THE PROBLEM: Find the line that contains "Viewport: 796px width, 609px height." in the entries below. Output it and each later line exactly, and nothing else.

RECORDED DATA:
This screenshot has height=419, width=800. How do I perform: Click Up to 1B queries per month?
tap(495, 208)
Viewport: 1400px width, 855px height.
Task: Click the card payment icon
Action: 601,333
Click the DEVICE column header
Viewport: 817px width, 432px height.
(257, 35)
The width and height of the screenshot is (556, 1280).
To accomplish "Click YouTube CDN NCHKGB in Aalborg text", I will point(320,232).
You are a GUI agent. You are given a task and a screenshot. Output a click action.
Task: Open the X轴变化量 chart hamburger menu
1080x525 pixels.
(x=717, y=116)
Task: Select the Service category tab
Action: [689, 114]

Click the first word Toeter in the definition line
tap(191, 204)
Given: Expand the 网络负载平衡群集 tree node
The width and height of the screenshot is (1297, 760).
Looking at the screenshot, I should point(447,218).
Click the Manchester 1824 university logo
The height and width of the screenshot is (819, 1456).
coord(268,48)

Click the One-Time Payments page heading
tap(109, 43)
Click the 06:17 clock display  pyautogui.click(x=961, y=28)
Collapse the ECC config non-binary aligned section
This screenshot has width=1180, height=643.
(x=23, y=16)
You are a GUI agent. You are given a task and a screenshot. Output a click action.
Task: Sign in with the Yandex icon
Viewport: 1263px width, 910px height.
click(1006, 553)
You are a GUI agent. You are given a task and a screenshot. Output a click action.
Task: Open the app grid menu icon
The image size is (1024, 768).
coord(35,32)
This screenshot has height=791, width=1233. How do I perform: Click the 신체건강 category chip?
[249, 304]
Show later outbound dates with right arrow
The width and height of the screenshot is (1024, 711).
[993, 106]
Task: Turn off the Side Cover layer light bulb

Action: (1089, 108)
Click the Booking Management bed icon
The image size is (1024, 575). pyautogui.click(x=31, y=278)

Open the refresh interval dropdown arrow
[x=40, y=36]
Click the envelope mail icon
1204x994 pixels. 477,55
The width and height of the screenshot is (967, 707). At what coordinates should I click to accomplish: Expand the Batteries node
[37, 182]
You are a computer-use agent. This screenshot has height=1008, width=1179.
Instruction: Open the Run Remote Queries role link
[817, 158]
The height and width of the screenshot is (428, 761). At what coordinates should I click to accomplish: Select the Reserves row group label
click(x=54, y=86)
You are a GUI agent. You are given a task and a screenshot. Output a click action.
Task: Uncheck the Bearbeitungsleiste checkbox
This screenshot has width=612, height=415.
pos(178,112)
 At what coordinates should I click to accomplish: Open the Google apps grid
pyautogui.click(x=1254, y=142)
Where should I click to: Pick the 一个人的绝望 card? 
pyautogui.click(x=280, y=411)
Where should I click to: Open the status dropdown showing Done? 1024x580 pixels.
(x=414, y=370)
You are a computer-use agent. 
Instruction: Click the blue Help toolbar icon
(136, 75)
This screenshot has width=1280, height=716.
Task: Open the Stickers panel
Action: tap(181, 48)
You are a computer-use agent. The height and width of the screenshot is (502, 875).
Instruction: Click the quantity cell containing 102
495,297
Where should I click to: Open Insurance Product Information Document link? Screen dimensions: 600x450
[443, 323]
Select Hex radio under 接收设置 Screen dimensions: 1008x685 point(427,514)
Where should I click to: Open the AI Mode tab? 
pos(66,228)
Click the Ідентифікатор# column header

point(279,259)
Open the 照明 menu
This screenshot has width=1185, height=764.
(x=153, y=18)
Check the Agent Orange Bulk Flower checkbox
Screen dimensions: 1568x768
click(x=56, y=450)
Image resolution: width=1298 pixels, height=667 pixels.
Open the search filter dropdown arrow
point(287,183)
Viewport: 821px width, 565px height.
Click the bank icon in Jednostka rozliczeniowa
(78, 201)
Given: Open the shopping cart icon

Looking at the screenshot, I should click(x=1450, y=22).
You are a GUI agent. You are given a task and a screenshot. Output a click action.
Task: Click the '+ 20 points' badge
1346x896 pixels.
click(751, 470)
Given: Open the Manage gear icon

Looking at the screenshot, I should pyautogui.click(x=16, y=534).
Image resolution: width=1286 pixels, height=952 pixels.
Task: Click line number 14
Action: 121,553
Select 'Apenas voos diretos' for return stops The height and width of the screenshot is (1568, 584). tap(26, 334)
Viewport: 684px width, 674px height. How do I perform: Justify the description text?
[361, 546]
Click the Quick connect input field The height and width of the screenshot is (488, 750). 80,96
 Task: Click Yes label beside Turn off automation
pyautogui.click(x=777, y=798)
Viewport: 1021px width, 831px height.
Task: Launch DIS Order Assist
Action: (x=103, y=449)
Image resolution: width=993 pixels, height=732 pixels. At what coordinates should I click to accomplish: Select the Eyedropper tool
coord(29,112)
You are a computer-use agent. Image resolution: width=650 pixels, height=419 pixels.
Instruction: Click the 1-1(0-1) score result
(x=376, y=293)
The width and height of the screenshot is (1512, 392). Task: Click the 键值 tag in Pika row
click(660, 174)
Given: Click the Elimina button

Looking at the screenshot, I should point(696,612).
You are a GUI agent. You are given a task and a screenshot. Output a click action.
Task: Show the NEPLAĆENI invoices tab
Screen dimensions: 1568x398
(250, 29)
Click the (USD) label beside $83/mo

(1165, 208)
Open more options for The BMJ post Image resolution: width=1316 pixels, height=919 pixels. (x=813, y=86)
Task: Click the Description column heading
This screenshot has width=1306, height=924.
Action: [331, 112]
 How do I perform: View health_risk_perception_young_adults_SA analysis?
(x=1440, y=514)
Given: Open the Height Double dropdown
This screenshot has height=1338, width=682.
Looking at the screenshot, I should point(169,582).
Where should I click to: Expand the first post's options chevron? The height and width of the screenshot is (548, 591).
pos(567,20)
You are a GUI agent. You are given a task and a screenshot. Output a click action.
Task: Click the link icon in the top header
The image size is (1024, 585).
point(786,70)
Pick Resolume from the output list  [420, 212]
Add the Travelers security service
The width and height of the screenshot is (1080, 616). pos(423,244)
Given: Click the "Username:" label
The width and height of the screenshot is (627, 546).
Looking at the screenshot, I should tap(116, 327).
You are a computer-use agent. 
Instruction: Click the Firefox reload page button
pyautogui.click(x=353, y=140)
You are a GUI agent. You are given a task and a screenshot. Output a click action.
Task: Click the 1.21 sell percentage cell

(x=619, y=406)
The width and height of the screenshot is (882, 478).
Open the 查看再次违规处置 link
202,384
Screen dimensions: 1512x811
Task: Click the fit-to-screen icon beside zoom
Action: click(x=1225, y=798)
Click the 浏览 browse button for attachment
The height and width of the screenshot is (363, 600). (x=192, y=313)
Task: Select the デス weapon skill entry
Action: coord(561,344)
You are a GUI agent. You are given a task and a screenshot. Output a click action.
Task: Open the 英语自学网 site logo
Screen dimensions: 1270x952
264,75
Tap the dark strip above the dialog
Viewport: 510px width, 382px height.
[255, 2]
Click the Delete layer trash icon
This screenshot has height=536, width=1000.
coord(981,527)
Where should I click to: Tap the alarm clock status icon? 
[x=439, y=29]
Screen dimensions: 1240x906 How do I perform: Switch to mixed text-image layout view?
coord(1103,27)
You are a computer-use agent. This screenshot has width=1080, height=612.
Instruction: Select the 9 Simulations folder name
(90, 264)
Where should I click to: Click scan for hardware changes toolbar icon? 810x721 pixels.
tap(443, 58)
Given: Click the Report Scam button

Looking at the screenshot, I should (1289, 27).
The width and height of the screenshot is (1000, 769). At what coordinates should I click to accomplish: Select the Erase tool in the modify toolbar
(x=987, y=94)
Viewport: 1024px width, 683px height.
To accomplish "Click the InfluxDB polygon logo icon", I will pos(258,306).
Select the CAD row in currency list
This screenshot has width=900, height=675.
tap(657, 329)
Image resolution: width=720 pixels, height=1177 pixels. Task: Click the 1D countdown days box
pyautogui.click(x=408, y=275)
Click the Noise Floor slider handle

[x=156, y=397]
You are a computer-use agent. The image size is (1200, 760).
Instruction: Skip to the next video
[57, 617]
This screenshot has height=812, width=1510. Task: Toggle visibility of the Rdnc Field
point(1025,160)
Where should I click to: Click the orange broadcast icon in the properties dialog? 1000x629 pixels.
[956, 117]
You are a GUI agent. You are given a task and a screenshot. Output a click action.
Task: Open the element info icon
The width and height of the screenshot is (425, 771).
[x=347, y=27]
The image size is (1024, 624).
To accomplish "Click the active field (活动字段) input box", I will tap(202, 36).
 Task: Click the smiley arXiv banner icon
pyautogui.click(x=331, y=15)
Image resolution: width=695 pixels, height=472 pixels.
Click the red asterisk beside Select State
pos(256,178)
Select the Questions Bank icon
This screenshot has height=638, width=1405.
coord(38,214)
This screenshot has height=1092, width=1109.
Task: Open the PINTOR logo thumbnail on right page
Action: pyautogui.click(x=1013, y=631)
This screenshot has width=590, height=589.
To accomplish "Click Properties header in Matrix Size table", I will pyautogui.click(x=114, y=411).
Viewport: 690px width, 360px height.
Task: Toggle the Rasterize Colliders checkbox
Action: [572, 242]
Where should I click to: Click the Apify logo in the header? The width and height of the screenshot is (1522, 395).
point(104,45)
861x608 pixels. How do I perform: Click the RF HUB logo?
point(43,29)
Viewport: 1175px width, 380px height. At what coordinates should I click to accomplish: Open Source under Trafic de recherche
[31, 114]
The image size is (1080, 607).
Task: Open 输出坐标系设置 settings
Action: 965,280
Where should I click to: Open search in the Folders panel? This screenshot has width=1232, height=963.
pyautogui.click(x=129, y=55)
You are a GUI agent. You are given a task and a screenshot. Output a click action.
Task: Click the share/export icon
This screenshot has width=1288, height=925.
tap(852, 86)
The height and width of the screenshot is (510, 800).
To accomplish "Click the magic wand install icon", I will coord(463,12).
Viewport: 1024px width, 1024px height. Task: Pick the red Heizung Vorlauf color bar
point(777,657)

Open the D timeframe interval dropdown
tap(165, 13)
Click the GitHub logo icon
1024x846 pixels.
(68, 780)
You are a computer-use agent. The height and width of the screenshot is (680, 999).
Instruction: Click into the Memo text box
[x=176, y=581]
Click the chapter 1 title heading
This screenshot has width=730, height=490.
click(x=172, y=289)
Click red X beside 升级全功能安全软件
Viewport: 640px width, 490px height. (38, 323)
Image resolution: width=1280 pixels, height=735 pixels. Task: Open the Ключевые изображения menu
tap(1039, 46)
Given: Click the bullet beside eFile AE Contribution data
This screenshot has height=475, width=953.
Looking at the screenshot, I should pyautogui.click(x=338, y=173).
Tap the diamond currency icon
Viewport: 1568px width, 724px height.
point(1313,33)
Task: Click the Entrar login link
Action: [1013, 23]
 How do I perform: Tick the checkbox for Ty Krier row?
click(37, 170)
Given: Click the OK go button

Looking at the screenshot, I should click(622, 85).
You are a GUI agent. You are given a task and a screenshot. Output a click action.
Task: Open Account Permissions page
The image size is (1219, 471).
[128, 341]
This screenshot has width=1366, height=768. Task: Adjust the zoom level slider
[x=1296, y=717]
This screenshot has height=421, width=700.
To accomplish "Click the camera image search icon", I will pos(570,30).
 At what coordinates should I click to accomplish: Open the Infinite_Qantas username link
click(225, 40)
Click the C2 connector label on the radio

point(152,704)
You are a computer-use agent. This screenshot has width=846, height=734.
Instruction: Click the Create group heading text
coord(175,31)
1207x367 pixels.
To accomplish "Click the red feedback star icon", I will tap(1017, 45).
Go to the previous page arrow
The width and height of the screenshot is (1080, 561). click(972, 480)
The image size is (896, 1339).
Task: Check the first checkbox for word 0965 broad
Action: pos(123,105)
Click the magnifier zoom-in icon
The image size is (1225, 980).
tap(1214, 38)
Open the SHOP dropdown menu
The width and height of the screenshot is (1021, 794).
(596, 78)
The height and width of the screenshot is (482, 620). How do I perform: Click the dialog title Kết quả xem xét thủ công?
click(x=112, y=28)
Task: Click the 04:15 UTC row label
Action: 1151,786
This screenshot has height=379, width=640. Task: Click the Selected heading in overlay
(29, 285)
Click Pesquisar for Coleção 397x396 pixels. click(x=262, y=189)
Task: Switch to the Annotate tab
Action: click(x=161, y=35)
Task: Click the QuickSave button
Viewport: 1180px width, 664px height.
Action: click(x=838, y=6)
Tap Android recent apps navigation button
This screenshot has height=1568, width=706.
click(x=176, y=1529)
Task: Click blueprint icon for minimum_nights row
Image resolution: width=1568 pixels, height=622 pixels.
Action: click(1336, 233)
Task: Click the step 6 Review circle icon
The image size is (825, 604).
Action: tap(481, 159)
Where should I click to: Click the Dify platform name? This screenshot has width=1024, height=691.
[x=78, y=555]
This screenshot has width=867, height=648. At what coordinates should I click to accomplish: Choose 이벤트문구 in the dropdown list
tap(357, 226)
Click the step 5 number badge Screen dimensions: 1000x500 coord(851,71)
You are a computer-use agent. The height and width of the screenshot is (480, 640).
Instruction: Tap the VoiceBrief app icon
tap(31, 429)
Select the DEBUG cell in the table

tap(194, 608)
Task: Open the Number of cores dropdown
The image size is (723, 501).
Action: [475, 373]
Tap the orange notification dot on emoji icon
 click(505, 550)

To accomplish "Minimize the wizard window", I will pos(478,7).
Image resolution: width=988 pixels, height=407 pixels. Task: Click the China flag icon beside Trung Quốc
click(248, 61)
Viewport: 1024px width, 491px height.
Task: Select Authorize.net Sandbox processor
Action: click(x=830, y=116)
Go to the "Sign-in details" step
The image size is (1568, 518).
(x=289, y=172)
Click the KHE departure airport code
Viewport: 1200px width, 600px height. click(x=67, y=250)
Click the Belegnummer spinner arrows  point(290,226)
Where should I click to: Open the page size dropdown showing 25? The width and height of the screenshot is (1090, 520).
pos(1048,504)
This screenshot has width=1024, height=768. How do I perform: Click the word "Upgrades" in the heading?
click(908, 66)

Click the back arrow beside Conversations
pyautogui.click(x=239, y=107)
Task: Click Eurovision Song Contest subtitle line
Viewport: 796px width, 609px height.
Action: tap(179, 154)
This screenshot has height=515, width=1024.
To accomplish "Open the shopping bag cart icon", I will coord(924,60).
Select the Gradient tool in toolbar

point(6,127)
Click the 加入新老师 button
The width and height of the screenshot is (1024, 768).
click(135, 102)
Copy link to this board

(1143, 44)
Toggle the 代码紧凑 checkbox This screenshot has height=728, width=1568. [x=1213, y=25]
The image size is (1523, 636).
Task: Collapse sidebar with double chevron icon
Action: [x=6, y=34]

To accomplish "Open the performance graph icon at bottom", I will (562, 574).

SOLUTION TO THE PROBLEM:
Viewport: 796px width, 609px height.
Action: tap(179, 154)
This screenshot has height=515, width=1024.
To accomplish "Open the shopping bag cart icon", I will coord(924,60).
Select the Gradient tool in toolbar

point(6,127)
Click the 加入新老师 button
The width and height of the screenshot is (1024, 768).
click(135, 102)
Copy link to this board

(1143, 44)
Toggle the 代码紧凑 checkbox This screenshot has height=728, width=1568. [x=1213, y=25]
The image size is (1523, 636).
Task: Collapse sidebar with double chevron icon
Action: [x=6, y=34]

To accomplish "Open the performance graph icon at bottom", I will (562, 574).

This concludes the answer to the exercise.